Imagine the real Kewel daddy sneaking in packets from an old Jello commercial

Then Hannah comes up with The Cabbaler, a dissident who’s a little sleazy, out looking for sex but he’s also spiritual. He’ s like “I’m gonna fuck some serious enlightenment into you!” Of course he has a widows peak and wears Yoga draw string pants. Can’t you just see the Cabbaler in a G.Q. inspired lifestyle piece puffing on a an e-cig? He gives you a menacingly seductive look that says I’m gonna fuck your brains out!

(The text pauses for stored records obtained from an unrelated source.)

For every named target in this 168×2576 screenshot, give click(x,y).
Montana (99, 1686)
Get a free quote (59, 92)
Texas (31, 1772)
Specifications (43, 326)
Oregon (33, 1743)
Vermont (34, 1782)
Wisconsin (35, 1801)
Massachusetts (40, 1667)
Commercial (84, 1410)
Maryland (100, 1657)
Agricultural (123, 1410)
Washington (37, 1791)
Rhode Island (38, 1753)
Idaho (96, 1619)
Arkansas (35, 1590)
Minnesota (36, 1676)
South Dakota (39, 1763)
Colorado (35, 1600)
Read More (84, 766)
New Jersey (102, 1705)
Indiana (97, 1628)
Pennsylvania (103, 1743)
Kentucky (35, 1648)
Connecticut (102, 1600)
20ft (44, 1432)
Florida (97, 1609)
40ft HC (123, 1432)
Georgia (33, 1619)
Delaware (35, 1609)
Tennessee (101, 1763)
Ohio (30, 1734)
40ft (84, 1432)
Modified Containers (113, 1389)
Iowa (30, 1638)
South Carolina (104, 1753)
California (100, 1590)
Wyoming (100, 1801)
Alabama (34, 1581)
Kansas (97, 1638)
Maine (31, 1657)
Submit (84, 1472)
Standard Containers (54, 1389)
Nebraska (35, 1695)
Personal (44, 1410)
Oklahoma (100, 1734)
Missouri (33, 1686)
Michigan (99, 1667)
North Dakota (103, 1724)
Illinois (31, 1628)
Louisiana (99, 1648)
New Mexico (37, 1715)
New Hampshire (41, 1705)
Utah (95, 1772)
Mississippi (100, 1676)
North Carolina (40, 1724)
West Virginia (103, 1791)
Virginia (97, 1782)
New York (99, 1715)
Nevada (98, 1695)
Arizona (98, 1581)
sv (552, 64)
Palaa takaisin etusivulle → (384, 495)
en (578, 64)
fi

Cabbaler puffing on a high priced blu e-cig

Have any of the women reading this post ever heard of James Dean, the one way back from the 1950’s? He’s even more menacing and may even be a better fuck than the Cabbaler. And he smoked real cigs!

James Dean

Hannah is on a high after her first writer’s group meeting. Karen a member of the group, tells her as she munches contentedly on Sun Chips, that she’s really talented and predicts she’ll wind up getting their boss’s job

Karen compliments Hannah

But Hannah doesn’t want her boss’s job. She tells Karen and the others in the group that she’s not a corporate advertiser, working for the man kind of writer, but a real writer. “But we’re all writers,” Karen answers. And Hannah learns that Kevin won the Yale Series for Younger Poets award. Karen had some great pieces published in N + 1, a digital magazine of literature. And Joe had a talk piece in The New Yorker, barely a year out of college. And they all write, from time to time. Karen is kicking around some ideas and so are the others. But they’ve all been at G.Q. from five years to forever, hooked on the free snack as it were.

Hannah's writerly colleagues at GQ

Hannah has to recover from these revelations by running to the ladies room and soaking her head in the sink.

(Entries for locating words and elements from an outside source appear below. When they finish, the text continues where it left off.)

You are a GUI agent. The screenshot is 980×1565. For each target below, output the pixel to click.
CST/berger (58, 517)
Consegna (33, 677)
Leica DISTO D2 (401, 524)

Hannah soaks her head in a GQ sink to recover

What are Lena Dunham and her team of writers really dramatizing in this episode of GIRLS 3? They’re spoofing the Millennial Man’s Man, Mr Midnight, the Gowanus Yachtsman, Kewel Dad and the Cabbaler as idealized fantasies that say nothing about real men. And by implication, are these lifestyle segments anymore real than the millions of images put out on Facebook, Instagram, Tumblr and, let’s not forget profiles on the ubiquitous dating websites? Do these images authentically describe the people who upload them? Or are they doppelgangers, idealized fantasy doubles, glamorous stand-ins for the real people with physical and emotional blemishes who dream them up?

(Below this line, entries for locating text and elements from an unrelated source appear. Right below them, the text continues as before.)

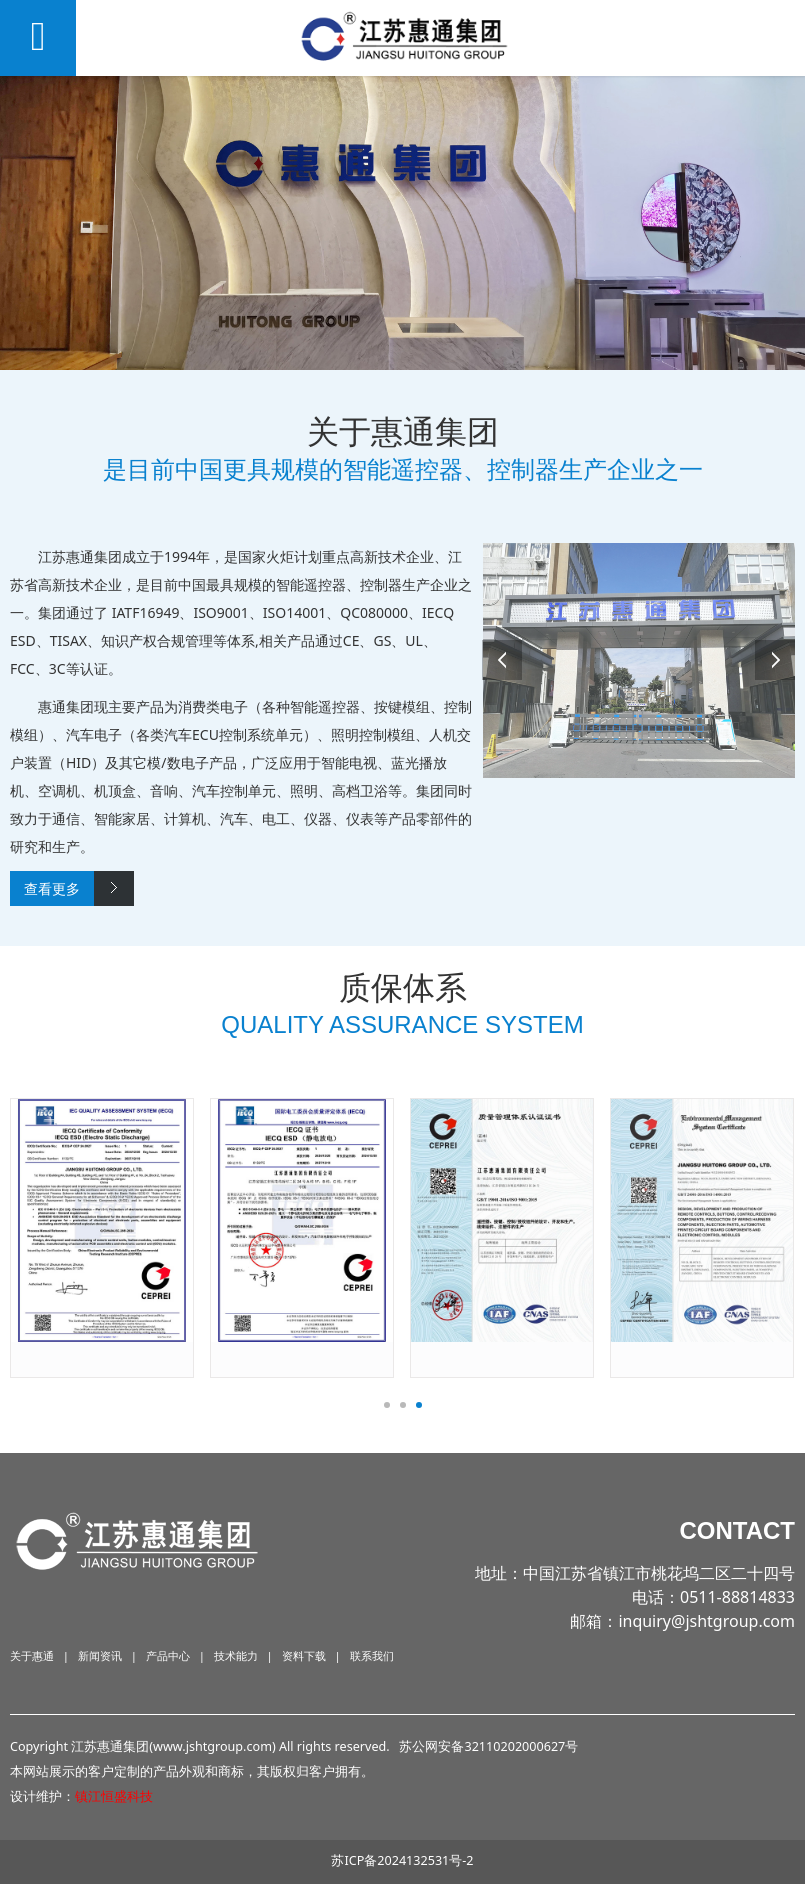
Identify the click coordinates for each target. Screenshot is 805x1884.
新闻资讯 (100, 1655)
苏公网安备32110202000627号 (488, 1746)
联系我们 (372, 1655)
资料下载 (304, 1655)
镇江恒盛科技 (114, 1796)
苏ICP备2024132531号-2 (402, 1860)
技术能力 (236, 1655)
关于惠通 (32, 1655)
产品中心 (168, 1655)
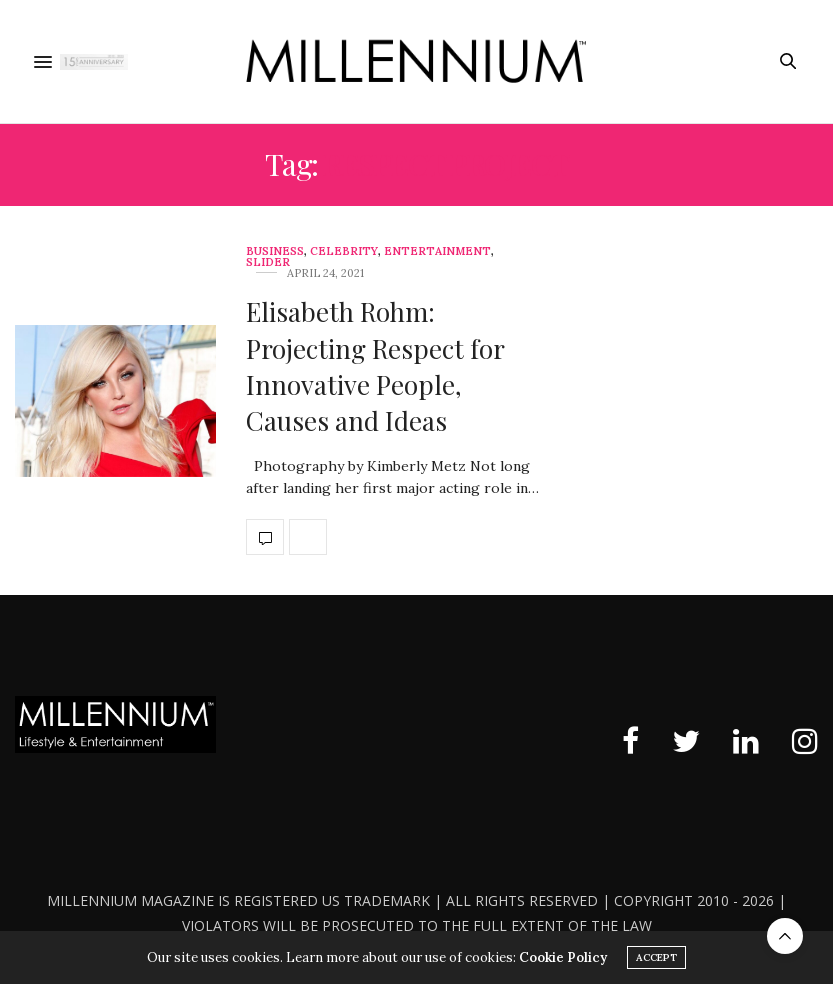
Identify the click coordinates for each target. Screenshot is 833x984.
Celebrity (344, 251)
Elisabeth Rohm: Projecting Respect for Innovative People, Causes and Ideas (375, 366)
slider (268, 262)
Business (275, 251)
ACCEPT (656, 957)
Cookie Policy (563, 957)
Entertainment (437, 251)
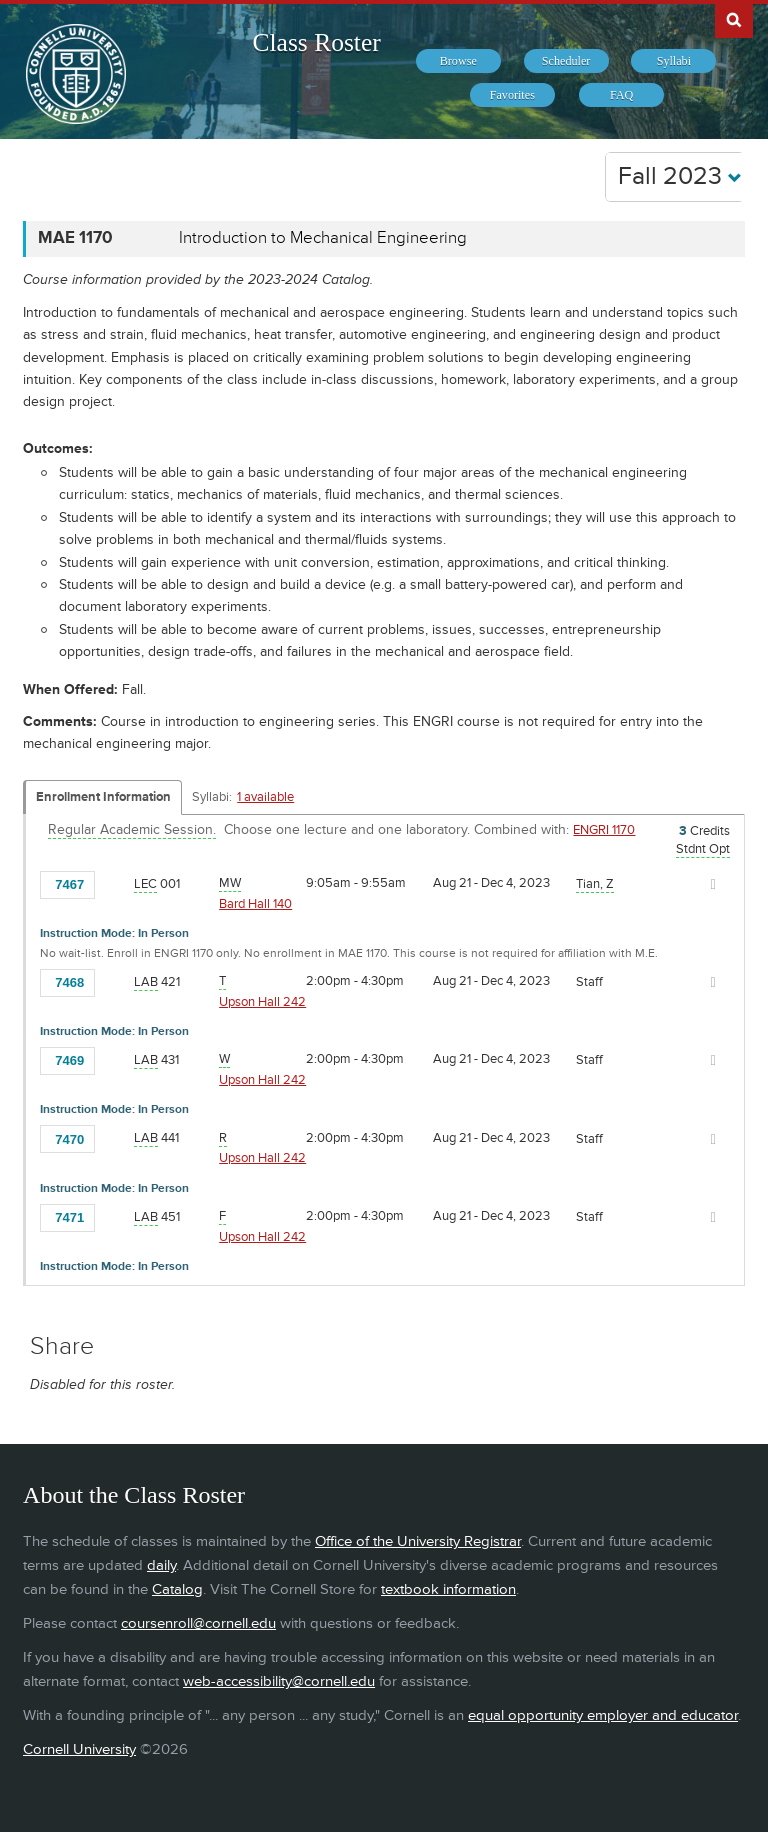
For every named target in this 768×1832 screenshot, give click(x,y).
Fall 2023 (680, 176)
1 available (265, 797)
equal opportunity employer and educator (603, 1715)
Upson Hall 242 (262, 1002)
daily (161, 1565)
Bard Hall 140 (255, 904)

Ray is right at the beginning of the episode when he tells Hannah people are being brainwashed by advertorials. But a clever advertorial writer at G.Q. – one not nearly as talented as Hannah – could easily write a whole piece on Ray casting him as a Cabbaler, starting with how frustrated he gets when he tries to fuck some sense into Marnie. Or is it visa versa? Imagine Marnie in a Cosmopolitan advertorial in The Field Guide for the Urban Female revealing how useful Victoria’s Secret thongs are when she tries to fuck some serious enlightenment into Ray.

Marnie caballer 1

The real truth is that Ray and Marnie are two decent, empathetic new millennials struggling to get validation and empathy from each other.

If he were alive today, Aldous Huxley in an updated edition of Brave New World, would surely expand his definition of soma – a hallocinogen used in the future that takes users on enjoyable, hangover-free holidays to escape the truth of life – to include advertorials, Intagrams, Facebook posts, Tweets, dating website profiles and news reporting as entertainment. Today’s high tech soma. What Lena Dunham and her team of gifted writers do in GIRLS 3, much better than in earlier seasons, is spoof these mind numbing soma with biting satire that dramatizes what life is really like today for new millennials.